Exercise instructions
Please reproduce word for word the part of the rows that opens with the line containing "433x548 pixels. Task: Focus" and continues through the end of the rows, including both ends and nothing else.

[Some rows]
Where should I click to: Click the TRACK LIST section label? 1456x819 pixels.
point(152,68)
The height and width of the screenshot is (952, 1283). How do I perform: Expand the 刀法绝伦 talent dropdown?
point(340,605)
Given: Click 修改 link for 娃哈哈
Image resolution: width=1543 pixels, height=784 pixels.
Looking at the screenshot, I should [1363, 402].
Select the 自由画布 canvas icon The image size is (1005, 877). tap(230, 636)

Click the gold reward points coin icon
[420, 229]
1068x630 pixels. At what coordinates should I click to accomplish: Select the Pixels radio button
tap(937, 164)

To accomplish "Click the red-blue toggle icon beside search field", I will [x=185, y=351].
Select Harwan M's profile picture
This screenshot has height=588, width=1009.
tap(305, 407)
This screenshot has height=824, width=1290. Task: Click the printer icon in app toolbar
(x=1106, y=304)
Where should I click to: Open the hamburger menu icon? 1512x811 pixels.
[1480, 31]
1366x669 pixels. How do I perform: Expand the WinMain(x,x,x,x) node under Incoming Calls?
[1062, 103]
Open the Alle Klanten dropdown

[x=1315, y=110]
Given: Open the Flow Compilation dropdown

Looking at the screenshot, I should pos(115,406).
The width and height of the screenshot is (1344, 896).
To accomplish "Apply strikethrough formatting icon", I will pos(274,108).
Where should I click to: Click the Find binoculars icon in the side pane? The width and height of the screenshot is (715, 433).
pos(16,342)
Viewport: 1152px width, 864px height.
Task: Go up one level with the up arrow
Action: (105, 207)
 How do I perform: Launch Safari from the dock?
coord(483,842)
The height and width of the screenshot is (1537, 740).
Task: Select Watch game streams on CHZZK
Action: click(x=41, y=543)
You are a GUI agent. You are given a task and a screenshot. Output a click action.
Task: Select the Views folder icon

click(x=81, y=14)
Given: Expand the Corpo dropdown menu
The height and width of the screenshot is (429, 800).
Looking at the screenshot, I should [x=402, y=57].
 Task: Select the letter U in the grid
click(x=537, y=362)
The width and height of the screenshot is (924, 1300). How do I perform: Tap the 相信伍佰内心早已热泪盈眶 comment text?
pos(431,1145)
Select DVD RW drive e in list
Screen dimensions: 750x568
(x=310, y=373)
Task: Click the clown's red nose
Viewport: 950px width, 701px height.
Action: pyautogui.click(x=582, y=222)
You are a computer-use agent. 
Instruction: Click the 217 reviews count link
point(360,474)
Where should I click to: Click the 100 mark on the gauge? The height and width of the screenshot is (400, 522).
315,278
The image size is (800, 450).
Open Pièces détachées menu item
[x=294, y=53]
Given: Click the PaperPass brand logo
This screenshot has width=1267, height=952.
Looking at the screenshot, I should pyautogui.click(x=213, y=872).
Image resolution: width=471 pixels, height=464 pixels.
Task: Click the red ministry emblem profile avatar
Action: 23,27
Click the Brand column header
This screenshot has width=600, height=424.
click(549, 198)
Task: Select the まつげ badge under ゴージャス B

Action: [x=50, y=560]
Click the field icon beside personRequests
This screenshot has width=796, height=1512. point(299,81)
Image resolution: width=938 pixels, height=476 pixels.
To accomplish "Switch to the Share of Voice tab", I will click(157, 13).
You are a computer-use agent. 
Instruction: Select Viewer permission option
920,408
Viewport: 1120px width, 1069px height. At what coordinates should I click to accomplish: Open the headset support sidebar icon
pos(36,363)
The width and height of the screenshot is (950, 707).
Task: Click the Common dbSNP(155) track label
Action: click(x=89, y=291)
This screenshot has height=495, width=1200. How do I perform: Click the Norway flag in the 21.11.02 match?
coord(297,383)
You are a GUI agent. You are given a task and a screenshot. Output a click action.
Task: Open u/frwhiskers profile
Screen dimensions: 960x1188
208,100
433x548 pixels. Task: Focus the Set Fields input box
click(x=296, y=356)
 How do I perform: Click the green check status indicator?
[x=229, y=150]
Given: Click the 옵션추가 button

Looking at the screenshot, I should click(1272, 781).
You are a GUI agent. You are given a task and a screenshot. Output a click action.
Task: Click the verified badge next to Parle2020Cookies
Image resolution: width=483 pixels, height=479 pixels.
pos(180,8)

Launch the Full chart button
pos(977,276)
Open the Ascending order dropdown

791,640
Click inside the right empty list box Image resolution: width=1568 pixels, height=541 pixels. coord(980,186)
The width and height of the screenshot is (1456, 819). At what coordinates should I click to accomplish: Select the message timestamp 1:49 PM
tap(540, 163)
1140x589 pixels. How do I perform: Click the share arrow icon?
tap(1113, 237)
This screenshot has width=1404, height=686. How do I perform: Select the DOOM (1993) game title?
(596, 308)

Completed task
433x548 pixels. Task: Focus the Set Fields input box
click(x=296, y=356)
 How do I perform: Click the green check status indicator?
[x=229, y=150]
Given: Click the 옵션추가 button

Looking at the screenshot, I should click(1272, 781).
You are a GUI agent. You are given a task and a screenshot. Output a click action.
Task: Click the verified badge next to Parle2020Cookies
Image resolution: width=483 pixels, height=479 pixels.
pos(180,8)

Launch the Full chart button
pos(977,276)
Open the Ascending order dropdown

791,640
Click inside the right empty list box Image resolution: width=1568 pixels, height=541 pixels. coord(980,186)
The width and height of the screenshot is (1456, 819). At what coordinates should I click to accomplish: Select the message timestamp 1:49 PM
tap(540, 163)
1140x589 pixels. How do I perform: Click the share arrow icon?
tap(1113, 237)
This screenshot has width=1404, height=686. How do I perform: Select the DOOM (1993) game title?
(596, 308)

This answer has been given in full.